Un Iran sans censure
Articulé en deux parties, ce petit miracle iranien illustre un quotidien de Téhéran insoupçonné et vire au conte politique globalement prenant.
La genèse de The Hunter a quelque chose de chaotique. Tourné au moment des troubles politiques en Iran durant la réélection contestée de Mahmoud Ahmadinejad, le film profita d'une brèche dans le système de censure extrêmement puissant. Du coup, Rafi Pitts arrive à distribuer un long-métrage contestataire bien que métaphorique dont une scène de tir sur policiers. En résulte un beau film, certes un peu trop bien cadré par instants mais dont la force se dévoile par touches.
Les émeutes ne sont pas du tout le sujet central de The Hunter mais elles causent la mort de la femme d'Ali, personnage principal interprété en catastrophe par Rafi Pitts lui-même (son acteur principal a jeté l'éponge au dernier moment). Pas forcément des plus à l'aise, il joue la retenue constante, en accord avec l'économie de dialogues voulue. Ainsi, la création sonore n'en est que plus belle. Les rares échanges parlés prennent de l'importance, comme celui avec le policier en début de film. Les bruitages de la seconde partie en forêt captent aussi un environnement très particulier. Et chose étonnante, quelques semaines après Incendies de Denis Villeneuve, la musique centrale vient de l'album Amnesiac de Radiohead. Ici Hunting Bears, en écho à Like Spinning Plates et You and Whose Army ? pour Incendies, structure la féconde création d'un univers. Trois morceaux parmi les plus perchés du groupe d'Oxford pour deux films en pays musulmans à priori loin d'être la cible privilégiée. Peut-être ne s'agit-il que d'une simple (mais étrange) coïncidence.
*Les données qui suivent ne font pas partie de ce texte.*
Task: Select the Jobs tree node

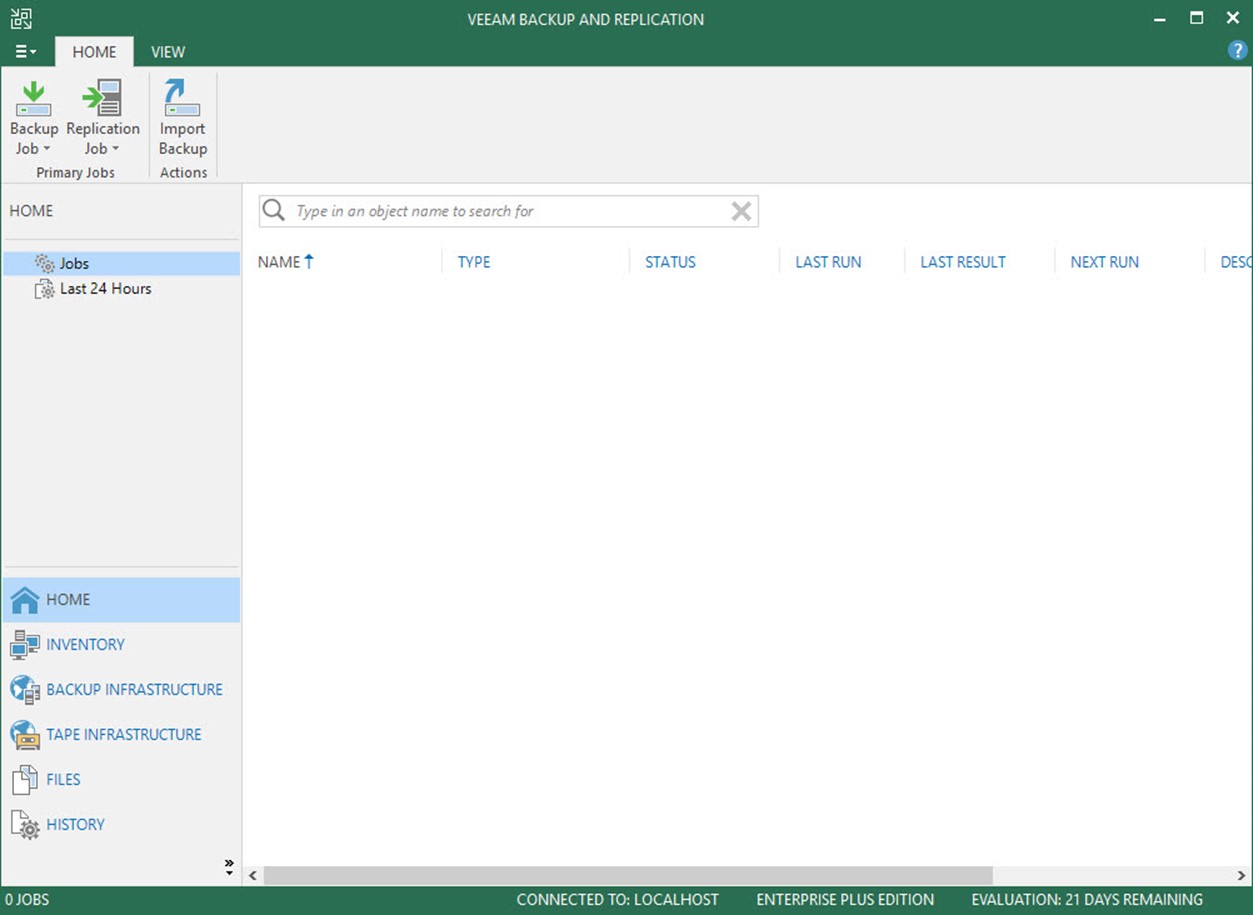Action: pyautogui.click(x=74, y=264)
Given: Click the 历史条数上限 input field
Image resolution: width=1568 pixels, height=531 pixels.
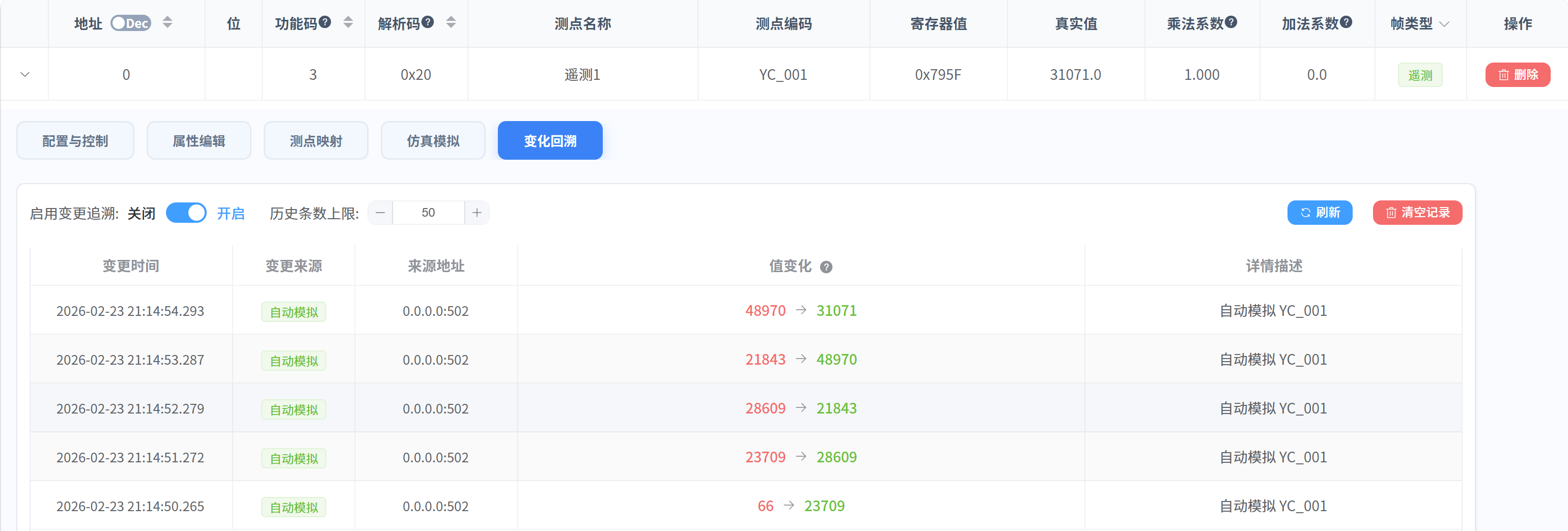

Eu égard à cette remarque, The Hunter tire son épingle du jeu par un film en deux parties à la fois liées et très distinctes. La vision offerte de Téhéran apparaît d'abord comme inédite, bien loin des considérations exotiques habituelles. Les paysages font plus penser à l'Europe voire au Nord des États-Unis. Pitts s'amuse même à brouiller les pistes en structurant visuellement son film sur un effacement des identités iraniennes (habits, voitures, fêtes foraines). La religion n'intervient à aucun moment. Pas le moindre appel à la prière ou considération morale en lien avec l'Islam. Clairement un positionnement politique de rejeter l'Islam comme facteur incontournable de la « polis » iranienne. Ce quotidien tord le coup au présupposé trop courant qu'un peuple vivant sous le joug d'une dictature ou d'un régime contestable vit aliéné tel 1984. Le second segment en forêt travaille plus sur la dénonciation et parvient à jouer d'un trio flic/prisonnier plutôt intelligent. Il explore les pistes de la trahison et des apparats trompeurs avec un dénouement brusque.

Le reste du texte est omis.